What is the 2D kernel, k, that when convoluted with a 2D signal, f, that is convoluted again with a gaussian 2D kernel, g, produces a result that is closest to the original signal, f'. Something like this, I think:
For
f' = f $\star$ k $\star$ g (where $\star$ denotes convolution)
Find k, such that |f - f'| is minimal.
For concreteness, let us define the Gaussian kernel $g$ as $$g(x,y) = \frac{1}{2\pi \sigma_x \sigma_y} \exp\left[-\frac{x^2}{2 \sigma_x^2}- \frac{y^2}{2\sigma_y^2}\right].$$ Its Fourier transform is again a Gaussian $$\hat g(k_x,k_y) = \int\!dx\, dy\, e^{i kx x + i ky y}\, k(x,y)= \exp\left[-\frac{\sigma_x^2 k_x^2}{2}- \frac{\sigma_y^2 k_y^2}{2}\right]$$ is again a Gaussian.
Under Fourier transform the convolution becomes a product, i.e., $\widehat{k\star g} = \hat{k} \times \hat{g}$. The difference is given by $$\begin{align}\int\!dx\,dy\,|f(x,y)-f'(x,y)|^2 &=\int\frac{dk_x}{2\pi}\frac{dk_y}{2\pi}\,|\hat{f}(k_x,k_y)-\hat{f'}(k_x,k_y)|^2\\ &=\int\frac{dk_x}{2\pi}\frac{dk_y}{2\pi}\,|\hat{f}|^2|1-\hat{k} \hat{g}|^2 \end{align}.$$ In order to minimize the difference, $\hat{k} \hat{g}$ should be as close as possible to 1 (and of course $k$ still normalized).
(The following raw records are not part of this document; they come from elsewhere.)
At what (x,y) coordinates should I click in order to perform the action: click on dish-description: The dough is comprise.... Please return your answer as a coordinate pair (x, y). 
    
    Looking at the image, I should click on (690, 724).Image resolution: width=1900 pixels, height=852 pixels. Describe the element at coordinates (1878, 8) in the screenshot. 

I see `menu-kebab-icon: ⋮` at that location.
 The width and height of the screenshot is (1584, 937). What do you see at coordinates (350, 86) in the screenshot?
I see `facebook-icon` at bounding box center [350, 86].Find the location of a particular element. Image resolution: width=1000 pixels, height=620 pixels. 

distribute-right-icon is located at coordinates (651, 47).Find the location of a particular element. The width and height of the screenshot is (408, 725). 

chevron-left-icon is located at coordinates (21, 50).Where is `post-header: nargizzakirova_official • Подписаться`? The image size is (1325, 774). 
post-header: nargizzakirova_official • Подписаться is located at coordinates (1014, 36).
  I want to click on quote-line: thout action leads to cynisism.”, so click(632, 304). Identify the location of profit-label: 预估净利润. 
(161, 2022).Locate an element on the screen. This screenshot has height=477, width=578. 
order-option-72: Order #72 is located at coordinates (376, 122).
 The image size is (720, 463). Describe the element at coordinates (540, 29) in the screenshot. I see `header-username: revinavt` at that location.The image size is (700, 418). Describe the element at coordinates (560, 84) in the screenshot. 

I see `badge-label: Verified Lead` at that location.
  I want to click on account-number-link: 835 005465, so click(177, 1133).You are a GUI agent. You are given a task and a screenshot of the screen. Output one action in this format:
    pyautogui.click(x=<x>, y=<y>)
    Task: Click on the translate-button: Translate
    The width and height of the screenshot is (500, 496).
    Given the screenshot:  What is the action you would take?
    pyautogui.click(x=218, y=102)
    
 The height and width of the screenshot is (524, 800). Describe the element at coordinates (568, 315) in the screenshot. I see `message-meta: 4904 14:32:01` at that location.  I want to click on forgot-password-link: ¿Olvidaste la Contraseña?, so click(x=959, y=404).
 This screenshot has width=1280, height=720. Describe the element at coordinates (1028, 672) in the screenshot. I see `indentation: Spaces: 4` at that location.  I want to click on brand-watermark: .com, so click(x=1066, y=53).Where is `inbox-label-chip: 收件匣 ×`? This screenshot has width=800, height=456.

Therefore, we have to minimize $$\int\frac{dk_x}{2\pi}\frac{dk_y}{2\pi}\,[|1-\hat{k} \hat{g}|^2+\lambda|\hat{k}|^2],$$ where $\lambda$ is a Lagrange multiplier to keep the norm of $\hat k$ at 1. We can variate this equation, and obtain $$\int\frac{dk_x}{2\pi}\frac{dk_y}{2\pi}\,[2 \hat{g}(1- \hat{k} \hat{g})+2 \lambda\hat{k}] \delta \hat k,$$ with the solution $$\hat{k} = \frac{\hat{g}}{\hat{g}^2+\lambda}= \frac{\exp\left[-\frac{\sigma_x^2 k_x^2}{2}- \frac{\sigma_y^2 k_y^2}{2}\right]}{\exp\left[-\sigma_x^2 k_x^2- \sigma_y^2 k_y^2\right]+\lambda}.$$ $\lambda$ is determined from the normalization condition.